---- Provided text
In finding minimal surface of revolution after applying to euler lagrange equation $d u \over dx \sqrt{1+(u')^2}$$=0$.
Then $ u \over \sqrt{1+(u')^2}$$=constant$.
Then solving $\int{ c \over \sqrt{u^2-c^2}}du=x+k$.Then using cosh
$cosh^{-1}{u\over c}=x+k$ and hence $u=c *cosh({x+k \over c})$.
I don't understand how this integration is performed.
That is how $\int{ c \over \sqrt{u^2-c^2}}du=x+k$ is computed.Can someone please explain it to me
Starting from $u = c\sqrt{1 + (u')^{2}}$ (your ODE after using Euler-Lagrange, with the radical moved to the right-hand side), solving for $u'$ gives $$ u^{2} = c^{2}\bigl(1 + (u')^{2}\bigr) = c^{2} + c^{2} (u')^{2}, $$ or $$ \frac{c\, du}{\sqrt{u^{2} - c^{2}}} = dx. \tag{1} $$
The hyperbolic substitution $u = c\cosh t$ gives $du = c\sinh t\, dt$ and $$ \sqrt{u^{2} - c^{2}} = c\sqrt{\cosh^{2} t - 1} = c\sinh t; $$ the hyperbolic identity $\cosh^{2} t - 1 = \sinh^{2} t$ replaces the difference of squares under the radical with a perfect square. That is, $$ \frac{du}{\sqrt{u^{2} - c^{2}}} = \frac{c\sinh t\, dt}{c\sinh t} = dt. \tag{2} $$ Consequently, \begin{align*} x + k &= \int dx \\ &= \int \frac{c\, du}{\sqrt{u^{2} - c^{2}}} && \text{by (1)} \\ &= \int c\, dt && \text{by (2)} \\ &= ct = c\cosh^{-1}\left(\frac{u}{c}\right). \end{align*} (The constant of integration only needs to be added to one side.) Solving for $u$ in terms of $x$ gives $$ u = c\cosh\left(\frac{x + k}{c}\right). $$
--------
Task 1: Return the passage of the minimal surface thread that begins at the words "Then $ u \over" and stops after "integration is performed.", copied word for word.
---- Data for processing
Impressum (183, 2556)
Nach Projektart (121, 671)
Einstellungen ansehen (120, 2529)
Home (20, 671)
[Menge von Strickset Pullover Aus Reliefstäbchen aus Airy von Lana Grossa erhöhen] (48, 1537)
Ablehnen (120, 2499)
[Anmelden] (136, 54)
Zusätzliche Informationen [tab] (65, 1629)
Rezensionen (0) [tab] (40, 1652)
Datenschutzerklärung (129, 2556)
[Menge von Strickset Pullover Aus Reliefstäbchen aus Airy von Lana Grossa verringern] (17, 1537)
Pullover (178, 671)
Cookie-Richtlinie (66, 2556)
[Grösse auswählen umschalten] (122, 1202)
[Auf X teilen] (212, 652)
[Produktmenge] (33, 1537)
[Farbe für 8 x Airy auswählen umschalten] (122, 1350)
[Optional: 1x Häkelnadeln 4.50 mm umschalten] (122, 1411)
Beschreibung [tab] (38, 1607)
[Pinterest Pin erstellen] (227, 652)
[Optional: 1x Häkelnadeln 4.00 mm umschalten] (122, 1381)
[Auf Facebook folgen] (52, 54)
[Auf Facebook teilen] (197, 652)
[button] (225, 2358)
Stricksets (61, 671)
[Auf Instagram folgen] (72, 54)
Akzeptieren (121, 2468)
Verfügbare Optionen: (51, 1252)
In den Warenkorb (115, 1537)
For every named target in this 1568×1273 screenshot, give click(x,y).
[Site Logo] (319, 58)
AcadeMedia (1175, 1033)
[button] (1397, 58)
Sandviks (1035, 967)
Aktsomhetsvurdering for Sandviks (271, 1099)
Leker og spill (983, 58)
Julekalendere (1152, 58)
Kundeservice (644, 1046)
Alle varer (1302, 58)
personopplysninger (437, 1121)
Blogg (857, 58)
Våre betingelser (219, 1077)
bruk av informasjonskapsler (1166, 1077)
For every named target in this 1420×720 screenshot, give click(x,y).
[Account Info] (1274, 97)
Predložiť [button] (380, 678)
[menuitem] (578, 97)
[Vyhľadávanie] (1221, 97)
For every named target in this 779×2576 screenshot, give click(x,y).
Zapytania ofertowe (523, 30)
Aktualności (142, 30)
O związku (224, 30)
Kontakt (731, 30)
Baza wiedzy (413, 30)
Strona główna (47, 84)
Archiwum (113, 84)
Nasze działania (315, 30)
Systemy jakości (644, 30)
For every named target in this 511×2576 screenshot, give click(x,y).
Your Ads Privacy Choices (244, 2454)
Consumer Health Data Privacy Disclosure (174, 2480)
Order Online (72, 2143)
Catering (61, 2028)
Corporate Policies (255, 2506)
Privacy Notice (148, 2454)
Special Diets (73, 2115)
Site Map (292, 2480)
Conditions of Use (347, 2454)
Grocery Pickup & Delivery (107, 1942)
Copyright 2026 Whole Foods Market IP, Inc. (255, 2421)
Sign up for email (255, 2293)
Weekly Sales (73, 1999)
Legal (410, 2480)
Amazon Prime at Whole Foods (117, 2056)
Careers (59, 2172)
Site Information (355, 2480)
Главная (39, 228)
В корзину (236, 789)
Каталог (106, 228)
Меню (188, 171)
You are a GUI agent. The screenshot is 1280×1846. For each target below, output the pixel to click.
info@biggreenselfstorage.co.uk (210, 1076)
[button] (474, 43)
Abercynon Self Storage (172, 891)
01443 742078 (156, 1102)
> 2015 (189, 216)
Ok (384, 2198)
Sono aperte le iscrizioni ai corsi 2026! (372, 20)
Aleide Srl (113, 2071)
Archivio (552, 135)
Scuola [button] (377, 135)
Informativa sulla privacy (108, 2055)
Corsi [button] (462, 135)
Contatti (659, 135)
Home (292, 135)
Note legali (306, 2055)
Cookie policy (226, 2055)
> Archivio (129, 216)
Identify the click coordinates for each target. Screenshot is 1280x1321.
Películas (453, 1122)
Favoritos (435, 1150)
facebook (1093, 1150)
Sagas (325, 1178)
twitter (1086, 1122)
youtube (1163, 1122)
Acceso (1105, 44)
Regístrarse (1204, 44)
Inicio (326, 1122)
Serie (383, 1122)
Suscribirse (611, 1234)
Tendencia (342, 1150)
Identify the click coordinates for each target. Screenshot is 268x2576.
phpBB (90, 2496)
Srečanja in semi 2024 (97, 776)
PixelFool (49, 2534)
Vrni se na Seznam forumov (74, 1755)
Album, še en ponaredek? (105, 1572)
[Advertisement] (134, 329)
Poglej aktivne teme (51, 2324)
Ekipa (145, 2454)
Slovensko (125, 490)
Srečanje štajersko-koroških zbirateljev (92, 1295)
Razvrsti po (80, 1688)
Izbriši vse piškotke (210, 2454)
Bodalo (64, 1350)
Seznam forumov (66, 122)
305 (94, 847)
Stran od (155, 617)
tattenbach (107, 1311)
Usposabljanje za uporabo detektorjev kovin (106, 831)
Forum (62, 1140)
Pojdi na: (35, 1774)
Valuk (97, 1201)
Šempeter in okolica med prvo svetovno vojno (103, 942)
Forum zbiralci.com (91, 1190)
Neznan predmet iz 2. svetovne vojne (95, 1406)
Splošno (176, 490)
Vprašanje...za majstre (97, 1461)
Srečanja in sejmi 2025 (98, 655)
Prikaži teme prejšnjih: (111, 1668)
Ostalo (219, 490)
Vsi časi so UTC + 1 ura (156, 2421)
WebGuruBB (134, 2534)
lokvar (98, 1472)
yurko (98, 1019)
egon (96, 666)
--------
Task 2: Add -105 to every coordinate in the records, starting at the first line of the records and stopping after the line that contains "Aktualności (142, 30)". Write out every line in that range again, including those that have no coordinates.

Solution 1:
Then $ u \over \sqrt{1+(u')^2}$$=constant$.
Then solving $\int{ c \over \sqrt{u^2-c^2}}du=x+k$.Then using cosh
$cosh^{-1}{u\over c}=x+k$ and hence $u=c *cosh({x+k \over c})$.
I don't understand how this integration is performed.

Solution 2:
Impressum (78, 2451)
Nach Projektart (16, 566)
Einstellungen ansehen (15, 2424)
Home (-85, 566)
[Menge von Strickset Pullover Aus Reliefstäbchen aus Airy von Lana Grossa erhöhen] (-57, 1432)
Ablehnen (15, 2394)
[Anmelden] (31, -51)
Zusätzliche Informationen [tab] (-40, 1524)
Rezensionen (0) [tab] (-65, 1547)
Datenschutzerklärung (24, 2451)
[Menge von Strickset Pullover Aus Reliefstäbchen aus Airy von Lana Grossa verringern] (-88, 1432)
Pullover (73, 566)
Cookie-Richtlinie (-39, 2451)
[Grösse auswählen umschalten] (17, 1097)
[Auf X teilen] (107, 547)
[Produktmenge] (-72, 1432)
[Farbe für 8 x Airy auswählen umschalten] (17, 1245)
[Optional: 1x Häkelnadeln 4.50 mm umschalten] (17, 1306)
Beschreibung [tab] (-67, 1502)
[Pinterest Pin erstellen] (122, 547)
[Optional: 1x Häkelnadeln 4.00 mm umschalten] (17, 1276)
[Auf Facebook folgen] (-53, -51)
[Auf Facebook teilen] (92, 547)
[button] (120, 2253)
Stricksets (-44, 566)
[Auf Instagram folgen] (-33, -51)
Akzeptieren (16, 2363)
Verfügbare Optionen: (-54, 1147)
In den Warenkorb (10, 1432)
For every named target in this 1568×1273 screenshot, give click(x,y).
[Site Logo] (214, -47)
AcadeMedia (1070, 928)
[button] (1292, -47)
Sandviks (930, 862)
Aktsomhetsvurdering for Sandviks (166, 994)
Leker og spill (878, -47)
Julekalendere (1047, -47)
Kundeservice (539, 941)
Alle varer (1197, -47)
personopplysninger (332, 1016)
Blogg (752, -47)
Våre betingelser (114, 972)
bruk av informasjonskapsler (1061, 972)
For every named target in this 1420×720 screenshot, give click(x,y).
[Account Info] (1169, -8)
Predložiť [button] (275, 573)
[menuitem] (473, -8)
[Vyhľadávanie] (1116, -8)
For every named target in this 779×2576 screenshot, give click(x,y).
Zapytania ofertowe (418, -75)
Aktualności (37, -75)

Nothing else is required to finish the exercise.